Retype all of the entries word for word.

* [Records supplied]:
• • •

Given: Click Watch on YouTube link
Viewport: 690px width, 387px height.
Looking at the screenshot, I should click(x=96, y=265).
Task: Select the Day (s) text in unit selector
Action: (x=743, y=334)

• • •

* [Written response]:
Given: Click Watch on YouTube link
Viewport: 690px width, 387px height.
Looking at the screenshot, I should click(x=96, y=265).
Task: Select the Day (s) text in unit selector
Action: (x=743, y=334)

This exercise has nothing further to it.